On peut logiquement déduire que, le juriste expérimenté que Jules-Aristide Bourdes Ogouliguende avait été dans sa vie professionnelle au sein des tribunaux et de l’université, en le disant, songeait d’abord à la méthode prévalant chez les députés dans la procédure d’écriture des lois, donc à une question de légistique, comprise comme « art ou science de la confection des lois ». Mais il allait bien plus loin en soulignant qu’il s’agissait d’une philosophie des débats au sein de l’institution, indiquant par-là l’esprit qui non seulement animait et gouvernait collectivement les députés dans leur office, mais habitait conséquemment les lois qui en résultaient, à commencer par celle fondamentale qu’ils s’apprêtaient à voter à l’unanimité et par acclamation.
Quiconque a observé attentivement la démarche qui a présidé à l’élaboration et l’adoption, par référendum, de la Constitution, ou bien de la loi n°001/2025 du 19 janvier 2025 portant Code électoral en République Gabonaise, textes fondateurs de la Ve République, aura constaté les profondes similitudes avec le contexte de refondation politique post-Conférence nationale.

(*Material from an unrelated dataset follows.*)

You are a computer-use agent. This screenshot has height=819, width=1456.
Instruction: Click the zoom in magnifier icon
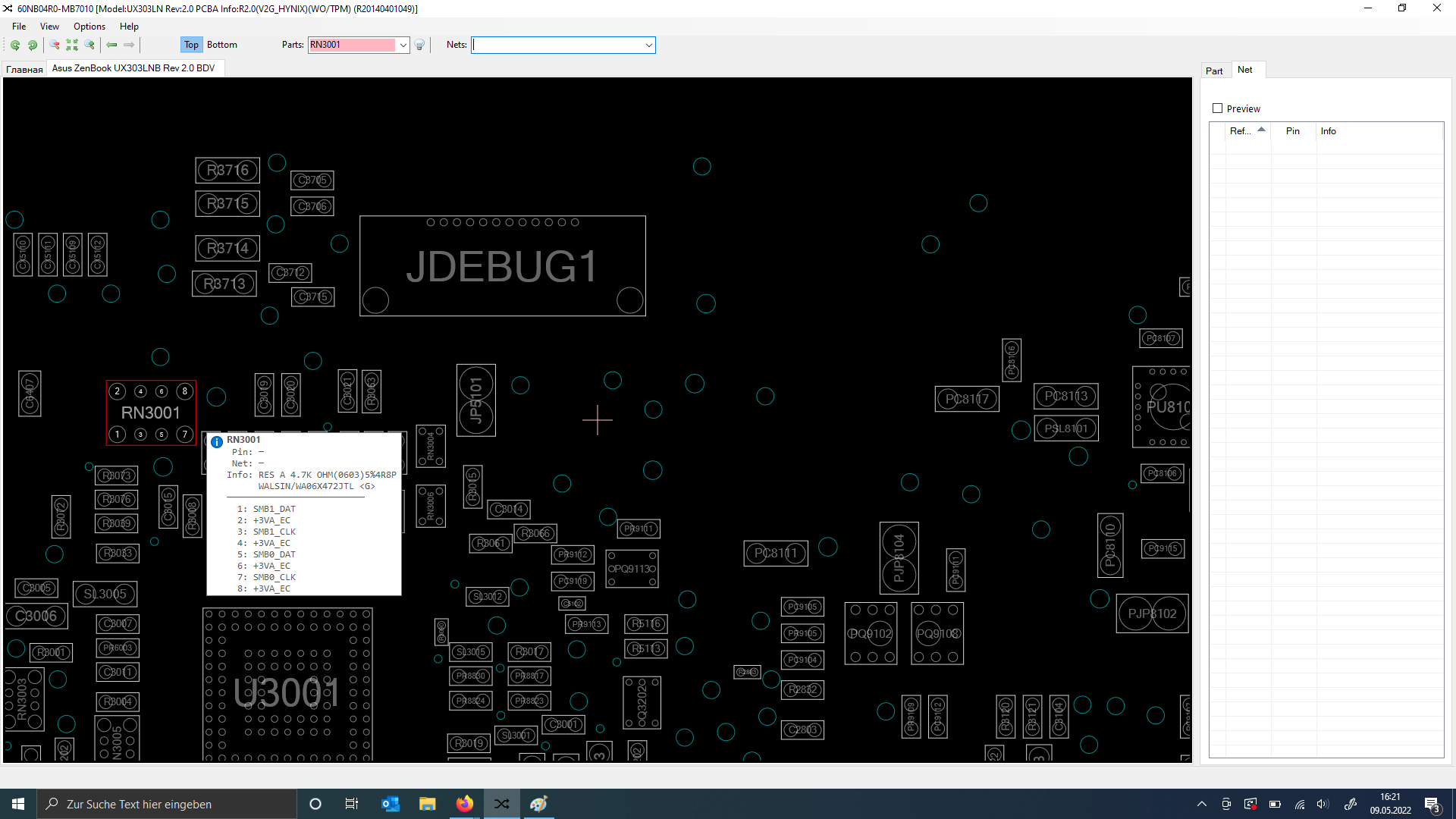[x=89, y=45]
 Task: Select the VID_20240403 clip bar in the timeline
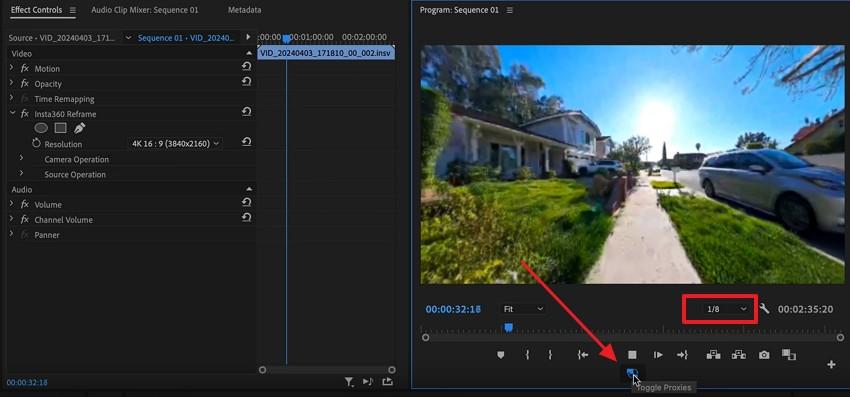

Et je ne vois guère pourquoi le Président Brice Clotaire Oligui Nguema serait tenté de rompre brutalement avec cette démarche faisant droit à l’inclusivité, au seul motif qu’il a entretemps créé l’UDB, largement victorieuse des dernières élections législatives et locales. Il sait, et la majorité des élus de l’UDB en conviennent, que dans les Assemblées délibérantes que sont les deux chambres du Parlement et les Conseils locaux, le recours au nombre sert simplement à trancher les désaccords mais que la recherche de l’entente est l’objectif principal visé par la délibération au sujet de la décision équitable à prendre. Et, comme le souligne Didier Mineur: “le caractère équitable est d’autant mieux garanti qu’une discussion préalable a donné à chacun une chance égale de convaincre les autres et de rallier la majorité à son point de vue.” (Le Pouvoir de la majorité. Fondements et limites, Paris, Classiques Garnier, 2017, p.367-368). Les Commissions parlementaires sont les lieux appropriés de ces discussions préalables. Il suffira aux députés et aux Sénateurs, quelle que soient leur appartenance partisane et leur nombre, d’investir efficacement ces lieux, avec l’espoir de peser sur les décisions.
Quant aux élus de l’UDB, il restera à définir constamment le type de relations à entretenir avec l’Exécutif, dont l’action est portée par le Fondateur du parti. Deux écueils sont à éviter: l’alignement systématique et l’indifférence réciproque. Au sein des deux Chambres du Parlement comme dans les Collectivités locales, ainsi que dans le débat public, il faudra trouver la bonne distance qui, à mon avis, peut être formulée en termes d’accompagnement. Celui qui accompagne sait apprécier constamment la justesse de sa contribution dans la réussite de l’action au service la collectivité: approuver, il le faudra souvent, mais aussi alerter quand cela s’avèrera nécessaire. On est là au cœur même du métier politique qui consiste, selon Philippe Braud: « à identifier les arguments efficaces, à désamorcer les critiques explosives, à traduire en termes accessibles et acceptables par le maximum des citoyens les questions à traiter ou la nature des décisions à prises ».
Pr Flavien ENONGOUÉ*
Ancien Ambassadeur, Maître de Conférence de Philosophie politique à l’Université Omar Bongo,
Tête de la liste UDB lors des élections locales dans le Département de l’Ivindo.